How do I turn the following basis into $\begin{Bmatrix} 10 \\ 27 \end{Bmatrix}$

\text{ basis of } = \left\{ \begin{Bmatrix} 3 \\ 1 \end{Bmatrix}, \begin{Bmatrix} 1 \\ 2 \end{Bmatrix} \right\}

We have to use scalars as the coefficients to the matrices and solve for $\begin{Bmatrix} 10 \\ 27 \end{Bmatrix}$

This will look like

a \begin{Bmatrix} 3 \\ 0 \end{Bmatrix} + b \begin{Bmatrix} 0 \\ 3 \end{Bmatrix} = \begin{Bmatrix} 9 \\ 27 \end{Bmatrix}

Where a = 3 and b = 9 to give us

\begin{split} \begin{Bmatrix} 9 \\ 27 \end{Bmatrix} &= 3 \begin{Bmatrix} 3 \\ 0 \end{Bmatrix} + 9 \begin{Bmatrix} 0 \\ 3 \end{Bmatrix} \\ &= \begin{Bmatrix} 9 \\ 0 \end{Bmatrix} + \begin{Bmatrix} 0 \\ 27 \end{Bmatrix} \\ &= \begin{Bmatrix} 9 \\ 27 \end{Bmatrix} \end{split}

If there are multiple ways to creating an arbitrary vector within $\R^n$ then there is no basis bc a basis is linearly indepdent not linearly dependent.

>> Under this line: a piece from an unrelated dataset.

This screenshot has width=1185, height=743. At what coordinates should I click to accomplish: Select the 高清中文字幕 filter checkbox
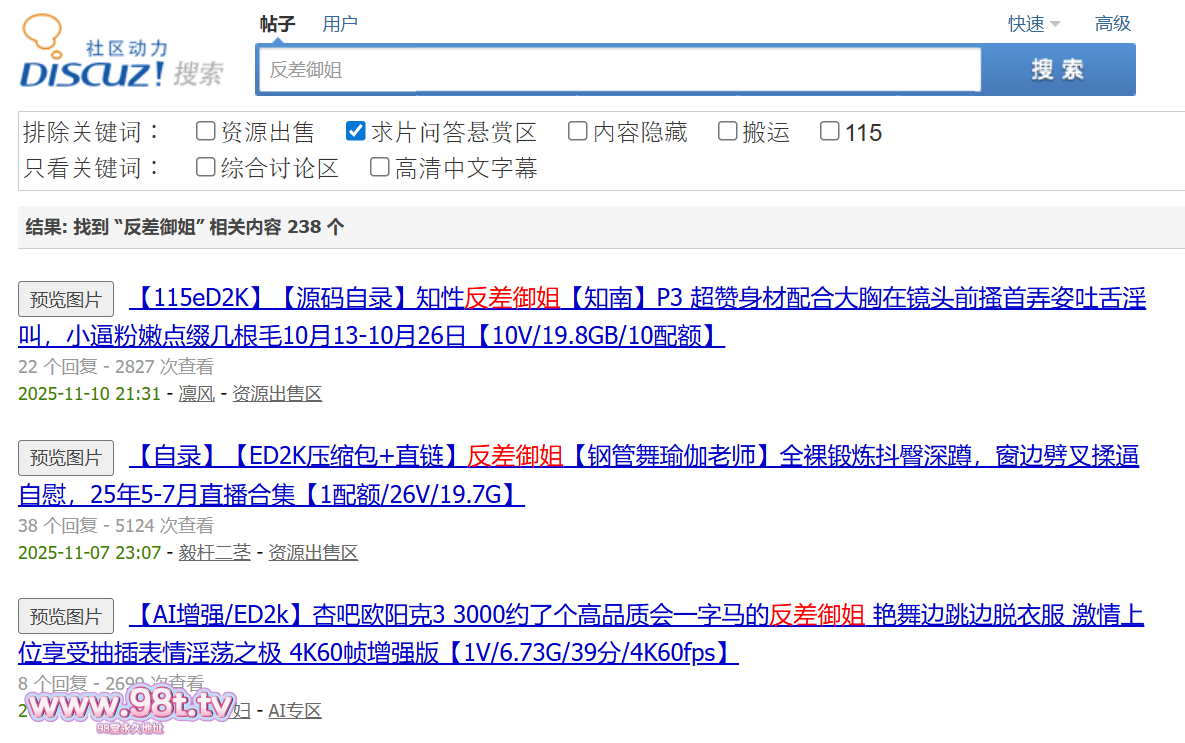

To solidify this, lets look at the set

\text{ our proposed basis } = \left\{ \begin{Bmatrix} 1 \\ 0 \\ 0 \end{Bmatrix}, \begin{Bmatrix} 0 \\ 1 \\ 0 \end{Bmatrix} \right\}

This set could never create

A = \begin{Bmatrix} 0 \\ 0 \\ 1 \end{Bmatrix}

Bc, no scalar could multiply the z dimension (3rd row) in either of the set’s vectors to create 1 in A.

Just bc a set of vectors is linearly independent doesn’t mean it forms a basis. However, a basis implies that the matrices are linear indepdent:

\text{basis } \implies \left\{ \begin{Bmatrix} 1 \\ 0 \\ 0 \end{Bmatrix}, \begin{Bmatrix} 0 \\ 1 \\ 0 \end{Bmatrix} \right\}

Basis tldr; can you make arbitrary vector within $\R^m$ with the set of vertical vectors and their coefficient scalars? If you can make multiple, it’s not a base, if you can make one it’s linearly indepdent and a base!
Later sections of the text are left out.